### [ANGEZEIGTER TEXT]
Verhandlungen über neue Kollektivverträge für alle Eisenbahnunternehmen
Seit Frühjahr heurigen Jahres gab
es zwei Verhandlungsrunden zwischen Gewerkschaft und Wirtschaftskammer
Österreich zum Thema Kollektivverträge für Eisenbahnunternehmen.
Diese Sitzungen waren notwendig, weil nach den Wirtschaftskammerwahlen eine neue
Zusammensetzung des Fachverbandes für Schienenbahnen erfolgte. Ab September
gehen die Verhandlungen in die entscheidende Phase.
Verhandelt wird über notwendige Anpassungen im:
Kollektivvertrag zur Regelung der Arbeitszeit für Mitarbeiter der ÖBB (AZ-KV)
und Änderungen der Dienst und Besoldungsordnung der österreichischen
Privatbahnen (DBO). Im AZ-KV sollen die aus der Erfahrung der letzten sechs
Monate und der laufenden Evaluierung gewonnenen Erkenntnisse berücksichtigt
werden. In der DBO - dem Kollektivvertrag für alle Eisenbahnunternehmen -
welcher auch für Neuaufnahmen bei den meisten ÖBB-Konzernfirmen zur Anwendung
kommt, ist es notwendig die bei den Eisenbahnunternehmen neu entstandenen
Berufsbilder zu definieren und ein zeitgemäßes Entlohnungsschema zu schaffen.
Die Kollektivvertragsverhandlungen erfolgen unter intensiver Einbindung der
Betriebsräte um sicherzustellen, dass die Erfahrungen aus der Praxis in den
Kollektivvertrag Eingang finden. Alle Mitglieder sind ebenfalls herzlich
eingeladen, Vorschläge bei ihren Betriebsratsorganisationen einzubringen.

### [ARBEITSAUFTRAG 1]
Aus welchem Grund waren laut dem Text über die Kollektivvertragsverhandlungen die beiden Verhandlungsrunden notwendig?
### [ARBEITSAUFTRAG 2]
Nennen Sie alle Abkürzungen, die im Text über die Kollektivvertragsverhandlungen vorkommen.

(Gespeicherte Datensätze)
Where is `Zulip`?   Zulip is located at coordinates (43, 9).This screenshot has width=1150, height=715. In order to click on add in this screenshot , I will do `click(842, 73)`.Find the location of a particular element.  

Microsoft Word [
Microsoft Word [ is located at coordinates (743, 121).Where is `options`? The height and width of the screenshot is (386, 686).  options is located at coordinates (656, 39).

### [ERGEBNIS 1]
Nach den Wirtschaftskammerwahlen hatte sich der Fachverband für Schienenbahnen neu zusammengesetzt.

### [ERGEBNIS 2]
AZ-KV, DBO, ÖBB